I work as a developer advocate. Part of my job is to build DEMOs and answer database questions online. To do my job well I often need to spin up new database instances in the cloud or on my own machine. This database could be PostgreSQL, Cassandra, ScyllaDB or something else depending on the DEMO I am building or the question I’m trying to answer. There are days when I spin up 10+ different database instances from scratch. And it’s not just the database itself, because I rarely need just an empty database, I also need to ingest some sample data to start with and for that I need the following:
- What type of sample data do I need? Can it be static or do I need something dynamic like time-series? Does the use case matter (so it can be financial data or IoT or anything else)? Etc
- How many tables do I need? Do I need JOINs? If so, one table is not going to be enough, I will need at least two tables so I can demonstrate a JOIN either within the DB itself (PostgreSQL) or within the app (ScyllaDB/Cassandra)
- Where can I source this type of data (for free)? This is the last step but often this takes the most amount of my time. I usually look at places like Kaggle and GitHub or just take my chances with Google. It’s rare that I find the perfect dataset. I usually find datasets that need work or are not free. But once I find a good public high-quality free dataset, I try to reuse it often.
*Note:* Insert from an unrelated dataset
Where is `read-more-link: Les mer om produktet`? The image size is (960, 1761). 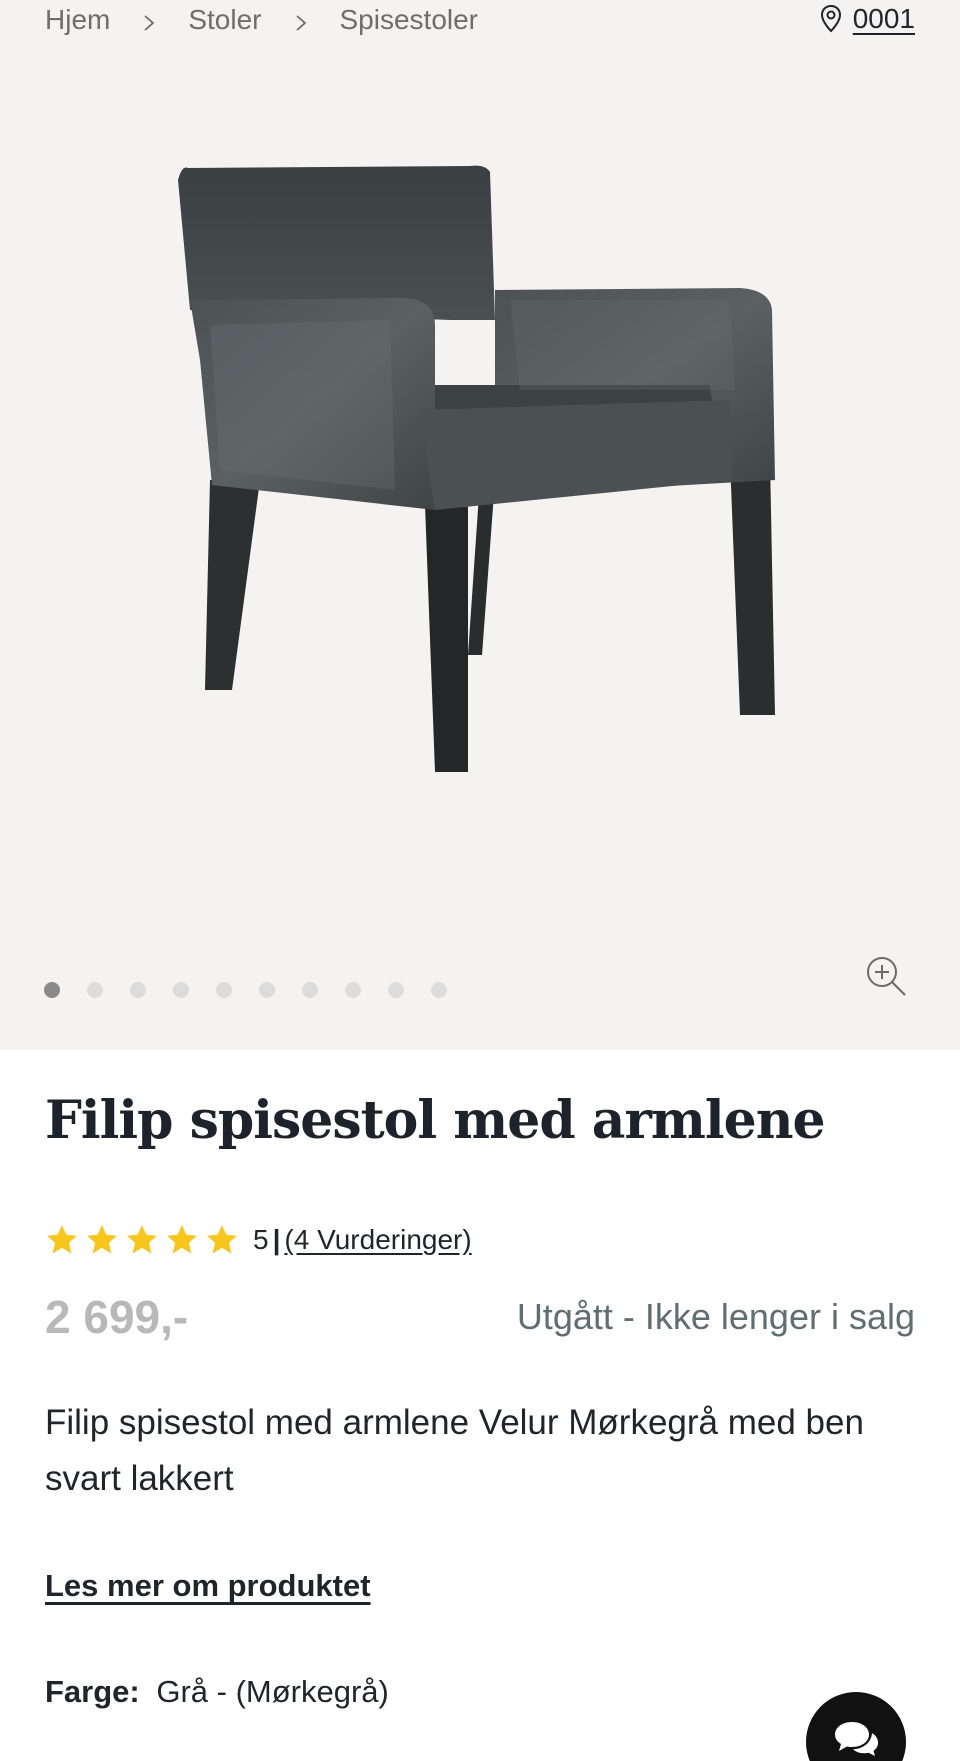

It can take anywhere between 10 minutes and multiple hours to find or create the perfect dataset that I need for my DEMO or presentation or whatever. And, as I mentioned, I sometimes do this multiple times a day. It’s a lot of time for setting up sample databases that you only need temporarily. So anyway, I wanted to streamline this process as much as possible so I don’t waste time spinning up databases, finding datasets and ingesting data. I came up with this GitHub repo: PostgreSQL database samples with Docker
Using this repo, I can spin up PostgreSQL containers within seconds, preloaded with curated datasets. Exactly what I needed. Here’s how it works:
- Choose what dataset you want to use. Currently it only supports
movies
andstocks
but I plan to add more datasets in the future. When you choose a dataset, you also choose the schema with it. So make sure to look up the schema and maybe even the CSV data files before spinning up PostgreSQL to make sure you get what you need as far as schema, tables, and data. - Build the image.
- Run the container.
That’s it! No more searching for datasets, finding out that it’s not free, looking up PostgreSQL Docker commands the Nth time and other nonsense. You just have to know what sample data you need for the demo or presentation or whatever you’re building and then you have a PostgreSQL database running in a Docker container in seconds.
Contribute curated datasets Link to heading
I welcome you to contribute to the project. I expect this repo to grow and include more and more samples from different use cases (IoT, finance, streaming, time-series, sports etc) and datasets with different structures (one table, two tables, more tables, complex relations with lots of JOINs etc). The general requirement for the dataset is to be publicly available, free to use for any purpose, and has to be in CSV format. There’s a quick guide in the repo on how to add a new dataset.
Hopefully, this project will save some time for you as well!